Purple Maiʻa

Intern Update: Kylyn takes on machine learning for fish ID

Hi, my name is Kylyn Fernandez and I worked with Purple Maʻia, Maui Ocean Center, Kamehameha Schools and AlgorithmHub Inc. this past summer as a Data Scientist Intern. I am currently a senior at Dixie State University in St. George, UT majoring in Software Development. Before moving to Utah, I graduated from Kamehameha Schools Maui and attended University of Hawaiʻi Maui College to get my Associates degree. In my free time I enjoy hiking, traveling, cooking and Disneyland.

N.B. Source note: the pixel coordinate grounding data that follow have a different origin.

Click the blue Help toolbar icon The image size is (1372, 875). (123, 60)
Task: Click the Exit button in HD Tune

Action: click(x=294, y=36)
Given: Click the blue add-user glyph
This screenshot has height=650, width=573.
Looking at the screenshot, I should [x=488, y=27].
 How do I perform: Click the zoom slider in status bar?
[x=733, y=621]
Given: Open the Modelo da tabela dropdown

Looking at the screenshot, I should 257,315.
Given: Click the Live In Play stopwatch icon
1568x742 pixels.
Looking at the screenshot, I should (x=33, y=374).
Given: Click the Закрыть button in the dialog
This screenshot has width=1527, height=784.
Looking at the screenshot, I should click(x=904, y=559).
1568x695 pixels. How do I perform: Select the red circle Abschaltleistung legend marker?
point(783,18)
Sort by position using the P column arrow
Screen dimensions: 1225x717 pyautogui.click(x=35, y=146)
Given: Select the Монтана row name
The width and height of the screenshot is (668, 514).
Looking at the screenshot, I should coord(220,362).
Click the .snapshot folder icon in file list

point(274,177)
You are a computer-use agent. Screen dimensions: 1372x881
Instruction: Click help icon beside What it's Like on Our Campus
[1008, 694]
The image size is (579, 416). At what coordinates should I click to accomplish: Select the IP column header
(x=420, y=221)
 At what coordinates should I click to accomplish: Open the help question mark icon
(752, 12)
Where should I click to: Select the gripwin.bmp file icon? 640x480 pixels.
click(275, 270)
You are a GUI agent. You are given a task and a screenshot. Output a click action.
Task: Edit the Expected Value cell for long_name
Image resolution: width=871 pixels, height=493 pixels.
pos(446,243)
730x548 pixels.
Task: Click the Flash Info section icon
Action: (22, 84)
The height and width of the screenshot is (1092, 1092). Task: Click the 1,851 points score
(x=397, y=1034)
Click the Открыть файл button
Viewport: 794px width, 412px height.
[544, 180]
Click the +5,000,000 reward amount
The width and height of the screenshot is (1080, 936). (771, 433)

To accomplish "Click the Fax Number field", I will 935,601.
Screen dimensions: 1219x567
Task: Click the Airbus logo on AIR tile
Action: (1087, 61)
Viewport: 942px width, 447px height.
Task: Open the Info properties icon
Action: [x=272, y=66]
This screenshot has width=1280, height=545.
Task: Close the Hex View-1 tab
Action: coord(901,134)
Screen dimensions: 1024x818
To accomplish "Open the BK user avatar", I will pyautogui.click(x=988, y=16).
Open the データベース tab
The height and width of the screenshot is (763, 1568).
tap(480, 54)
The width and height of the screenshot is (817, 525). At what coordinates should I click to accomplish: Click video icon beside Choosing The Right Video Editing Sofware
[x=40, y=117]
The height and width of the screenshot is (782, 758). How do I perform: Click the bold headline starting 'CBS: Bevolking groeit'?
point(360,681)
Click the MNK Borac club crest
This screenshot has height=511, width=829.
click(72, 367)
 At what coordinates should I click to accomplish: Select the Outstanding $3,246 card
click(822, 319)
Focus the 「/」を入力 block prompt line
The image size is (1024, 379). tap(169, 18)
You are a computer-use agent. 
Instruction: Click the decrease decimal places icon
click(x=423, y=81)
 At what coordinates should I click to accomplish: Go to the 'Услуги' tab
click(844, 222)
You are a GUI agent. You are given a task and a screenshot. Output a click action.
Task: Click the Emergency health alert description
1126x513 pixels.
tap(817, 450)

This summer changed the course of my future when I jumped into the unknown world of Data Science. My mentor for this project was Alex Cabello from AlgorithmHub Inc., a Maui based startup focused on developing a machine learning software platform. Alex and Dale Nahoʻolewa won the 2016 Purple Prize ; they built a device that uses underwater technology to count fish in the loko iʻa. After talking with Alex and Dale, we were all inspired. We contacted the Maui Ocean Center about the idea, and met Lily Solano, a marine biologist, who suggested to focus on identifying invasive fish because they compete with the resources of native fish in Hawaiian waters. We decided to work on detecting invasive fish in video using machine learning to track populations in real time.

Before starting this daunting project, there were some required things I needed to learn how to do. First, I needed to get some background knowledge and figure out what Data Science is. I took a crash course in Machine Learning and Neural Networks on Coursera which helped me to get a better understanding of what I would be doing. Second, I learned how to use Scrum Agile Processes to manage product development, which in a nutshell is a fancy planner that consisted of a fifteen minute daily meeting to help me stay on track. At these meetings I answered  three questions: what you worked on in the past 24 hours, what are you going to work on in the next 24 hours, and if there are any roadblocks preventing you from making progress. Finally, I learned how to use Python and Jupyter Notebook to develop and test my models.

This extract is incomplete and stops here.